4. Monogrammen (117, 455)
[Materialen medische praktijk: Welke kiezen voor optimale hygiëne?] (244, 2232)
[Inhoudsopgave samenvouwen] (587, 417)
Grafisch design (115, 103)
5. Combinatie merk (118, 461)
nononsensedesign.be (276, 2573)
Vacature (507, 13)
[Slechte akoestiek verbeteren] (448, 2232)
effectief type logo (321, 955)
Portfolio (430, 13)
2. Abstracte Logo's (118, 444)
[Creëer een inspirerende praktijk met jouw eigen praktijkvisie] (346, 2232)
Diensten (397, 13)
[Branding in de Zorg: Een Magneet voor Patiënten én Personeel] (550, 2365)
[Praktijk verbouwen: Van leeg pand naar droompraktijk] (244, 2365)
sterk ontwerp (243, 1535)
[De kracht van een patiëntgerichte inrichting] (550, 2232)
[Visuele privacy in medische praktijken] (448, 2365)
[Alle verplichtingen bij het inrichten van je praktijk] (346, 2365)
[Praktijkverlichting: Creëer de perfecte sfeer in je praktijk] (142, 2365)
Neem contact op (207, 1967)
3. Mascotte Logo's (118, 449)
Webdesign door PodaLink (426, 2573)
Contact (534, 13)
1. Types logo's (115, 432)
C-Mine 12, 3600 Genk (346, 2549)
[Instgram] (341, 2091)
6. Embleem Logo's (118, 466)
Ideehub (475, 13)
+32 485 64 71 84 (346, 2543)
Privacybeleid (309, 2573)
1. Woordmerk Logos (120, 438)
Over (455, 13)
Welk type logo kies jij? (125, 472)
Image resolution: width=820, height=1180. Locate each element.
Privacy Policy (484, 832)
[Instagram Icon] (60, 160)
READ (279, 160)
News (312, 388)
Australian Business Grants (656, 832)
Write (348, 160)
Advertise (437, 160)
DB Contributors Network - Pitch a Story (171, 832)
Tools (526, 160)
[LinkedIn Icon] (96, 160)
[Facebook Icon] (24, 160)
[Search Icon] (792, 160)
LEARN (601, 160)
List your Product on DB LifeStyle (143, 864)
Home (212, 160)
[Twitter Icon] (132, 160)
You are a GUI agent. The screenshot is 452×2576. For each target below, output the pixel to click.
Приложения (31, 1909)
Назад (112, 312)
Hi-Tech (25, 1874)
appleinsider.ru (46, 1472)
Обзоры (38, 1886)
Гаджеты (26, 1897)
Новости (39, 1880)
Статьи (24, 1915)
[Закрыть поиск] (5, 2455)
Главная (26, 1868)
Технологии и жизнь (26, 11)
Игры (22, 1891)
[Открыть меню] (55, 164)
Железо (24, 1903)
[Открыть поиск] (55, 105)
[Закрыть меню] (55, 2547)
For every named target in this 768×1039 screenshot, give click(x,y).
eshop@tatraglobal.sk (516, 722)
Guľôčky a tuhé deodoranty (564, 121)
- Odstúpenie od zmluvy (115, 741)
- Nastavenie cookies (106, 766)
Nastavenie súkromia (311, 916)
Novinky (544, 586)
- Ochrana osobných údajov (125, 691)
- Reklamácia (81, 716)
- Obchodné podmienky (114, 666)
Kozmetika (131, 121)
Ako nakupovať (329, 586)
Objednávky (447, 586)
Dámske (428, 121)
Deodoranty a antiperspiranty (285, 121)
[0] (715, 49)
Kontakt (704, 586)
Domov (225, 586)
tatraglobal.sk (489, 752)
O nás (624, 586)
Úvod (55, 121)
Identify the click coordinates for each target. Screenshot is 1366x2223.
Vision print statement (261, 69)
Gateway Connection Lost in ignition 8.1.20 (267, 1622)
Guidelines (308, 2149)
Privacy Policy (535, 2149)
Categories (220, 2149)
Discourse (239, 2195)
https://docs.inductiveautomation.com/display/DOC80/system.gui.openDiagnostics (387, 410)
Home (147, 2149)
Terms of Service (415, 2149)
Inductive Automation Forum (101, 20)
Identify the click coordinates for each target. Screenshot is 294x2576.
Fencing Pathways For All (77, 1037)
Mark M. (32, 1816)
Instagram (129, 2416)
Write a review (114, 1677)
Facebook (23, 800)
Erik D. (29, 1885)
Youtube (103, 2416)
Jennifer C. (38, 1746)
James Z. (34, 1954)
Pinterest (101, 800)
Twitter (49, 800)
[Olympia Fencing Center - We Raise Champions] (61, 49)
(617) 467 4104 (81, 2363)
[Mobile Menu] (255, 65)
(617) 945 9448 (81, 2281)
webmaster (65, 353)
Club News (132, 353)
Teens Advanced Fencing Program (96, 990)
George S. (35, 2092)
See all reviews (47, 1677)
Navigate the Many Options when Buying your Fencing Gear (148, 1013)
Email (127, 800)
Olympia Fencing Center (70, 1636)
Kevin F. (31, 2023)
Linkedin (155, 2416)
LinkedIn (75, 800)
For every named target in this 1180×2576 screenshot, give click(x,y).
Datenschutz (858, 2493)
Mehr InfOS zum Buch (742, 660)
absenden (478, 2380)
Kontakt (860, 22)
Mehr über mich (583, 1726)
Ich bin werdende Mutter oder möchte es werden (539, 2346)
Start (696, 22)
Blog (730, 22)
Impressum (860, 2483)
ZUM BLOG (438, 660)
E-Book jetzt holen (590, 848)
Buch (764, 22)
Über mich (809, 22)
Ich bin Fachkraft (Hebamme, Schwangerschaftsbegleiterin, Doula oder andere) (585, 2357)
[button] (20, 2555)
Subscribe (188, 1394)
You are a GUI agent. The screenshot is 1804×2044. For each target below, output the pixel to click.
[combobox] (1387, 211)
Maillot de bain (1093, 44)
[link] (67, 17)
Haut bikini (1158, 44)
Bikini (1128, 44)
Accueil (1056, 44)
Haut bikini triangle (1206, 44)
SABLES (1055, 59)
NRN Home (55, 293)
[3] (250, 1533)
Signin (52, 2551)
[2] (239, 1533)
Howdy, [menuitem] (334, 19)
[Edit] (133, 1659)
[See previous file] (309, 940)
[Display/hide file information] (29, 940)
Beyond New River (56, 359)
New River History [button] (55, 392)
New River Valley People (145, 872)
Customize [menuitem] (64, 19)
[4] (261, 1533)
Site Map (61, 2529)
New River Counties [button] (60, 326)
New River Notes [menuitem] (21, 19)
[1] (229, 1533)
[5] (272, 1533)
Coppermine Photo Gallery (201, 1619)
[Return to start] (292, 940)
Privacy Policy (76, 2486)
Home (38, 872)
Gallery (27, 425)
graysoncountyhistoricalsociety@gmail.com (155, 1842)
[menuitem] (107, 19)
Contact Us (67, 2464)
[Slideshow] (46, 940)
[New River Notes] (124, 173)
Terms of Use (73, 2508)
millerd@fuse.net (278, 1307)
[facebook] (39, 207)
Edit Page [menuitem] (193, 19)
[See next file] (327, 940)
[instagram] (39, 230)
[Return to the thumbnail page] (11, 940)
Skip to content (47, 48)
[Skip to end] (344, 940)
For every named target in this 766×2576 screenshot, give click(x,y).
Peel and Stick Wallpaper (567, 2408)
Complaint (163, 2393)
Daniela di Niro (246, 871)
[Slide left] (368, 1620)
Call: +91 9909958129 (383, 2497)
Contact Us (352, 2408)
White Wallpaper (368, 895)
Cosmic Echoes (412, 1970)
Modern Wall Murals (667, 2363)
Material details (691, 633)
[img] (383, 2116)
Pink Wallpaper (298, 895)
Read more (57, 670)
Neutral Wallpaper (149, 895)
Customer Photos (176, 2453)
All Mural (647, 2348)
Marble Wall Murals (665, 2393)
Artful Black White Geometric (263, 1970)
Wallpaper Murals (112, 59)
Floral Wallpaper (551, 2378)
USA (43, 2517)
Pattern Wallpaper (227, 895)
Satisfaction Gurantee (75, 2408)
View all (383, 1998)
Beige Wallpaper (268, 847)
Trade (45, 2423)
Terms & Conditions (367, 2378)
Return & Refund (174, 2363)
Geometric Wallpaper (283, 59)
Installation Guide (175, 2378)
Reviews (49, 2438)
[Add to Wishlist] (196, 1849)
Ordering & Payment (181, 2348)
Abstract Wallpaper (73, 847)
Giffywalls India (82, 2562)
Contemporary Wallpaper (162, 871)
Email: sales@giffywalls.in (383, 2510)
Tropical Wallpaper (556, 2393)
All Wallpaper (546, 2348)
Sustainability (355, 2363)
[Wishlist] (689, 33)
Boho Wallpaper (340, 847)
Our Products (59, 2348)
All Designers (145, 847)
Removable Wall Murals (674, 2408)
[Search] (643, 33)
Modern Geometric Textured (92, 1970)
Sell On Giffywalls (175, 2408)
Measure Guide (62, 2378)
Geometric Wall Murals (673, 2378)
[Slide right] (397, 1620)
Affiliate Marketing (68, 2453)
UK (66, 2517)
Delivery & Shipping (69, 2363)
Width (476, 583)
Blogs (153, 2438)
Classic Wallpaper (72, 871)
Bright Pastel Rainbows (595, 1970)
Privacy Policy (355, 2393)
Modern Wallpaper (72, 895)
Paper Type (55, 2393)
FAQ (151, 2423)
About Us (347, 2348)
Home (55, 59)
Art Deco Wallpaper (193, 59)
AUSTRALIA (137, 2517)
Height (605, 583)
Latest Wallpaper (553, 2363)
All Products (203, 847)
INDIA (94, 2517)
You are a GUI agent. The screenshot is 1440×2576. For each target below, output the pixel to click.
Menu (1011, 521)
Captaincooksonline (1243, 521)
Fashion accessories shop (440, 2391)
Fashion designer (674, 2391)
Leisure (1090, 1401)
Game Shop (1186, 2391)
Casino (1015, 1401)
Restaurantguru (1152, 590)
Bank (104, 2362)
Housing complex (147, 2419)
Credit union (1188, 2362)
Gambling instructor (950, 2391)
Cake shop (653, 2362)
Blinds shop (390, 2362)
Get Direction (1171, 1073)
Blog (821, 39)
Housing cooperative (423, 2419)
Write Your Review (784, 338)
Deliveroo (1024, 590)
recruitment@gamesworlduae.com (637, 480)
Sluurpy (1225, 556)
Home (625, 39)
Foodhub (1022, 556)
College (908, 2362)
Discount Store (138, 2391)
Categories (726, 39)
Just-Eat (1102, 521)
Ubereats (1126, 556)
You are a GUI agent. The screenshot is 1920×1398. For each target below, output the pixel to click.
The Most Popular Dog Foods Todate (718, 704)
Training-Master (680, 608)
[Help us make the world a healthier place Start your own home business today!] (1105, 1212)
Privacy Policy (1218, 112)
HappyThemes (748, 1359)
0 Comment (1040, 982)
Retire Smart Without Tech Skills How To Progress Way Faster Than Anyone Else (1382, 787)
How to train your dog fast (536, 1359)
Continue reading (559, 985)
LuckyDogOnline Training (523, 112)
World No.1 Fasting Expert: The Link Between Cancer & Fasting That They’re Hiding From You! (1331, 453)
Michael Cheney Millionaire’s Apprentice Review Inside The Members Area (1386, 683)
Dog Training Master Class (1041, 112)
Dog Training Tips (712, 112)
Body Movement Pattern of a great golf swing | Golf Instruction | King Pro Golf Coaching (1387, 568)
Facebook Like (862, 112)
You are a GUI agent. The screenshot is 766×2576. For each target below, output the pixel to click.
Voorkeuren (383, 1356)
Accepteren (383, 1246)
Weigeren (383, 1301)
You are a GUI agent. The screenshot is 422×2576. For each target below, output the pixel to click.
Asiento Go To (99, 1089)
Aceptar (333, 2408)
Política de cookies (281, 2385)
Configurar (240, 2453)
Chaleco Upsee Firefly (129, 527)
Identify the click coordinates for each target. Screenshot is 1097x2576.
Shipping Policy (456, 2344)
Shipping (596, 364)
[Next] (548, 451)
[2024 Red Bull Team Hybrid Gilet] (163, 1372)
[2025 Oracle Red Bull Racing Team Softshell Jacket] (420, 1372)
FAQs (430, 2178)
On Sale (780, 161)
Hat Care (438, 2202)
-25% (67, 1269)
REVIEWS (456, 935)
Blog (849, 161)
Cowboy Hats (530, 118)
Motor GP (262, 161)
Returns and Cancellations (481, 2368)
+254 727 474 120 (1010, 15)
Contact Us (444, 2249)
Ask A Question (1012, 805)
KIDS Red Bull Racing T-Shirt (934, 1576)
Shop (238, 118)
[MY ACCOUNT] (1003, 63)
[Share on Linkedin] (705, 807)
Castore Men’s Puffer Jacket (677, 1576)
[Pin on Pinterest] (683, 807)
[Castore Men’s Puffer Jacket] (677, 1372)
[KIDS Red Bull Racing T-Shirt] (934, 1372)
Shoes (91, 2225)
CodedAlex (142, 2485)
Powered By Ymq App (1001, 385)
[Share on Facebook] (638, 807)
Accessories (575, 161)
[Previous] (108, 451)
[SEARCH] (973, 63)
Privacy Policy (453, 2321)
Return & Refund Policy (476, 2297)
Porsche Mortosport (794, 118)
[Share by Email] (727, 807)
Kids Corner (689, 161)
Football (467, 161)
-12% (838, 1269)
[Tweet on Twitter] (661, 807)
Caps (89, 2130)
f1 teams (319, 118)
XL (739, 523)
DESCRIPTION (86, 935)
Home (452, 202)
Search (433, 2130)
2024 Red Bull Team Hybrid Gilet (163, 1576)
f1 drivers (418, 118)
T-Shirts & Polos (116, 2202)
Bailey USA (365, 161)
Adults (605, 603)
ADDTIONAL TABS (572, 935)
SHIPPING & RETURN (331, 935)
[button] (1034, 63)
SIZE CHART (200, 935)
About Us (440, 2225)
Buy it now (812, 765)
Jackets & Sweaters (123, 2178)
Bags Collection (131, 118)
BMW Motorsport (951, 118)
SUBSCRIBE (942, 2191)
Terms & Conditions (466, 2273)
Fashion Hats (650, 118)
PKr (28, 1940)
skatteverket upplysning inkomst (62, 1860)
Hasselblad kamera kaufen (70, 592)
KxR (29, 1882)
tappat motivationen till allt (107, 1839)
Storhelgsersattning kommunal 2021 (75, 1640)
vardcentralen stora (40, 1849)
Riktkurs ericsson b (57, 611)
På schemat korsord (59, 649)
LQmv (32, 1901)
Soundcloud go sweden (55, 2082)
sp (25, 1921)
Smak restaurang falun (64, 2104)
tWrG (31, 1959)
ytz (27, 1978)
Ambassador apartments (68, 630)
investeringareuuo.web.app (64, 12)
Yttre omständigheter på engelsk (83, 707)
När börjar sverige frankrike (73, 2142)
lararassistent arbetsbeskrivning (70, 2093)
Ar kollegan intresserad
*-*-*
The result should be the lines from the line with "Bailey USA (365, 161)" to the last line of the material, returned exactly and without any other line.

Bailey USA (365, 161)
Adults (605, 603)
ADDTIONAL TABS (572, 935)
SHIPPING & RETURN (331, 935)
[button] (1034, 63)
SIZE CHART (200, 935)
About Us (440, 2225)
Buy it now (812, 765)
Jackets & Sweaters (123, 2178)
Bags Collection (131, 118)
BMW Motorsport (951, 118)
SUBSCRIBE (942, 2191)
Terms & Conditions (466, 2273)
Fashion Hats (650, 118)
PKr (28, 1940)
skatteverket upplysning inkomst (62, 1860)
Hasselblad kamera kaufen (70, 592)
KxR (29, 1882)
tappat motivationen till allt (107, 1839)
Storhelgsersattning kommunal 2021 (75, 1640)
vardcentralen stora (40, 1849)
Riktkurs ericsson b (57, 611)
På schemat korsord (59, 649)
LQmv (32, 1901)
Soundcloud go sweden (55, 2082)
sp (25, 1921)
Smak restaurang falun (64, 2104)
tWrG (31, 1959)
ytz (27, 1978)
Ambassador apartments (68, 630)
investeringareuuo.web.app (64, 12)
Yttre omständigheter på engelsk (83, 707)
När börjar sverige frankrike (73, 2142)
lararassistent arbetsbeskrivning (70, 2093)
Ar kollegan intresserad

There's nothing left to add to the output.